That was the year when the PAP lost a by-election to an opposition lawyer, J.B. Jeyaretnam. With it went a monopoly in Parliament the PAP had enjoyed since 1968.
Jeyaretnam later lost an action brought by the government and in 1986 was made bankrupt and disbarred from Parliament and legal practice. The judicial committee of the Privy Council, to which appeal on the issue of disbarment was then available, found that he suffered "a grievous injustice." He was ultimately reinstated as a lawyer. In 2001, Jeyaretnam was bankrupted again following his failure to pay damages in libel actions brought by ministers.

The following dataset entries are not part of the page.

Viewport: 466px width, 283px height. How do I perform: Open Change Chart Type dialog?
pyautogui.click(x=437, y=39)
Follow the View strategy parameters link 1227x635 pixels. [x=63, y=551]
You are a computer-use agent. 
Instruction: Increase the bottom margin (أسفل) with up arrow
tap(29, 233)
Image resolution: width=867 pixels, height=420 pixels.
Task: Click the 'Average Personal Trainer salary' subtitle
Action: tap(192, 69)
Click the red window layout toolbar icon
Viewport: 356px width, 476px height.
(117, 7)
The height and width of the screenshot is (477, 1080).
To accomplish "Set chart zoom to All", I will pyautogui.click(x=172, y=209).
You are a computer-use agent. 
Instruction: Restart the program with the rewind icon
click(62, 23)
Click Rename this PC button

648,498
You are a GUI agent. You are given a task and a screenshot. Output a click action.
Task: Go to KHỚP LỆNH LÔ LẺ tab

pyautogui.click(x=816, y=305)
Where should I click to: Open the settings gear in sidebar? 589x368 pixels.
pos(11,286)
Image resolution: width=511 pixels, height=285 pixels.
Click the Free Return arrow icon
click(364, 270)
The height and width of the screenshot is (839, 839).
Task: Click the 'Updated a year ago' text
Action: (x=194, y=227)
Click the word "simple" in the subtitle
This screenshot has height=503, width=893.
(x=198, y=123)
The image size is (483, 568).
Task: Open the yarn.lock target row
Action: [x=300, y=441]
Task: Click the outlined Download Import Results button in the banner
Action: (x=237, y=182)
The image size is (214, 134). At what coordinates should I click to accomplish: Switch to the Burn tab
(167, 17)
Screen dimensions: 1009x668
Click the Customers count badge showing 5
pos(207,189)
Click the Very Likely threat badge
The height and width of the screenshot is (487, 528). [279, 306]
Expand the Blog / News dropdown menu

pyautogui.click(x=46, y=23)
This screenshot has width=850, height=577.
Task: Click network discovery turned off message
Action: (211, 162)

Since 1981 the electoral system has also been changed so that most members of Parliament are now elected from five- or six-member constituencies where the PAP's organizational strength and connections to the government machinery overwhelm the much- harassed opposition candidates.
Districts that have elected opposition members have previously been threatened with official neglect. The opposition won two of the nine single- member constituencies, but none of the group ones. But in one where a well-known young liberal activist, James Gomez, was a candidate up against Foreign Minister George Yeo, it got 44 percent.
The PAP leadership continues to make great play of its success in government, as though it were entirely responsible for the economic rise of Singapore over the past 40 years. It accuses those who query current policies of being ungrateful for the past achievements of the leaders.
But what an increasing number of people appear to recognize is that other economies in East Asia have done at least as well over that period - Hong Kong under an undemocratic but liberal colonial-style bureaucracy, South Korea, Taiwan and Thailand under both democratic and authoritarian regimes.
Indeed, Singapore stands out in East Asia not for exceptional economic success but for the immobility of politics still dominated by the presence of Lee Kuan Yew, in power since 1959. Its system would come in for more scrutiny internationally if it were not so useful to U.S. strategic interests and foreign multinationals or so successful in subduing the foreign media with carrots and sticks.
The Singapore leadership likes to scorn the "instability" of Asian liberal democracies such as Thailand, the Philippines and Taiwan. But at some point it will likely have to address demands for greater openness and for power-sharing with middle and lower income groups, which have benefited from economic growth but feel excluded from power.
The PAP is a small, tight-knit party. The leadership controls the government bureaucracy and the state- owned enterprises, which play a large part in an economy that is dominated by multinationals and state enterprises.
The PAP has such a grip on the levers of power that it could be a long time before any opposition can pretend to be an alternative government. Opposition leaders like Jeyaretnam and Chee Soon Juan, who threaten to gain popular momentum, have been successfully sued and financially ruined. There is also the unspoken fear of Muslim-majority Malaysia and Indonesia, and the importance of Chinese identity, to keep the majority in line.
But none of this can cover up the fact that the PAP has been losing popularity. There are those who will always follow Lee Kuan Yew but have less respect for the second generation headed by the elder son, Hsien Loong, and the daughter-in-law, Ho Ching, who runs Temasek, the giant state holding company.
Low income groups note high and rising income gaps (which would be even bigger if the army of very low paid foreign workers is included). Small businessmen resent the dominance of foreign investors and huge state enterprises. A younger generation is anxious for the greater social and political freedoms now enjoyed in much of the rest of Asia.
And an aging population that has generally been supportive of the government now finds that decades of forced savings have had such low returns that a comfortable retirement is not in sight. But it could be another decade before Singaporeans decide that enough is enough, and have their own velvet revolution.